Opening new opportunities for the betterment of students and society
LAU’s Outreach and Civic Engagement unit and Civic Influence Hub partner to develop projects on socio-economic responsibility and civic education.
“Civic engagement is not genetic. It must be repeated generation after generation. This is the basis of constitutional democracies.” So said LAU President Joseph G. Jabbra to a room of LAU students, staff and faculty who came together with representatives of the civil society pressure group, Civic Influence Hub (CIH), to witness and celebrate the signing of an agreement between the two entities.
“This historic moment will initiate a partnership of work, not just talk,” said CIH Councilor Fahd Saccal, who signed the agreement on behalf of the organization. The partnership, he explained, will include collaboration between CIH and the academic core of LAU on macro policy planning as well as engagement with students, through micro projects, to stress the importance of civic involvement and social responsibility.
“Details of individual initiatives will be developed over time with faculty and students from different schools,” explained Elie Samia, assistant vice president of outreach and civic engagement and head of the LAU’s Outreach and Civic Engagement unit (OCE). “CIH comprises decision makers, agenda setters and thought controllers, and LAU has trained students, experienced faculty and premises in Sidon, Beirut and Byblos, as well as strong ties and experience with thousands of youths, and hundreds of school and NGOs,” added Samia, emphasizing the richness and fruitfulness of the new partnership. “Together we can create bigger ripple effects.”

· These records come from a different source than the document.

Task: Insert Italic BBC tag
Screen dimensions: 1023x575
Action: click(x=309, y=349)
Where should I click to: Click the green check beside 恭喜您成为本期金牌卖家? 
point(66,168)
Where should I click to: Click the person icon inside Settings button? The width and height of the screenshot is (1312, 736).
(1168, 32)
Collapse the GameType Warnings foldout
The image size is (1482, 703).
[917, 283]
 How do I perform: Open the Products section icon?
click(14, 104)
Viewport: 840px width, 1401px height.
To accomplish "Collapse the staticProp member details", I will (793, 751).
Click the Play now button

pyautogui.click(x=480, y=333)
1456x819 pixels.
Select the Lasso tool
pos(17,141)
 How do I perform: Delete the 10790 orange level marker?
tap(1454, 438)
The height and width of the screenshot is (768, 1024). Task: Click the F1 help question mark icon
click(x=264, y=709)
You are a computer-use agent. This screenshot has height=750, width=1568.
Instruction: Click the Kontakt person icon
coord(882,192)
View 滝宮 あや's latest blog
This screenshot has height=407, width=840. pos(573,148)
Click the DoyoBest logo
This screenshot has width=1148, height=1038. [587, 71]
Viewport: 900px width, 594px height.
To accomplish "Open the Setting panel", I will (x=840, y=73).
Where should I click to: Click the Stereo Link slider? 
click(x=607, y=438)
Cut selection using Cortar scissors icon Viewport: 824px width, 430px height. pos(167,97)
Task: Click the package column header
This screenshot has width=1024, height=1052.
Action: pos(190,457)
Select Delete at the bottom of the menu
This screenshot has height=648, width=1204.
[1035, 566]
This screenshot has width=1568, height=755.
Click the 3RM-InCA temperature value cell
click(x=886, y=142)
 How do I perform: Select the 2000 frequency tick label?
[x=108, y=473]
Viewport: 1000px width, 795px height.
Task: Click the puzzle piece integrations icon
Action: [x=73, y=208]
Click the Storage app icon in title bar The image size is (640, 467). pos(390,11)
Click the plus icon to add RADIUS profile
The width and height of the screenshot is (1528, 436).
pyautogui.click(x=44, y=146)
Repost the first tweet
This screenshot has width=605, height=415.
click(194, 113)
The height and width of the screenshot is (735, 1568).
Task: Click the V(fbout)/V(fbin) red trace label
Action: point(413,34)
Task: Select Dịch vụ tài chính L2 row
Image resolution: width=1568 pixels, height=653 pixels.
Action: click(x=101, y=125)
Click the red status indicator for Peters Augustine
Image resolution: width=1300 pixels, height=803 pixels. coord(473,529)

OCE has for years been preparing its students for active participation in community-centered projects. “A culture has been built. A system has been built. We have the standards, the staff and the style. That’s why we have a certain lead in Lebanon,” said Samia with pride. The new partnership will add to the many existing OCE initiatives that have for over a decade promoted and enabled student civic engagement, notably the ambitious Model United Nations program which has seen more than 2,000 LAU students train over 20,000 school students nationwide.
“The civic engagement at this university is the only thing that kept me in this country. Without it, I wouldn’t have hope,” said second year journalism student and MUN trainer Yasmina El Sabeh. “The potential I see in my students is the most important thing to me and the best reward.” El Sabeh first joined MUN hoping to overcome her shyness and improve her public speaking skills, but her training has become a long-lasting passion. “Working with youth is the best way to serve our community. The older generation lived through the war and is somewhat hopeless, whereas the youth still have the hope that this country needs. Seeing how others around me are willing to give as much as I am is very important in motivating me to stay and serve my country.”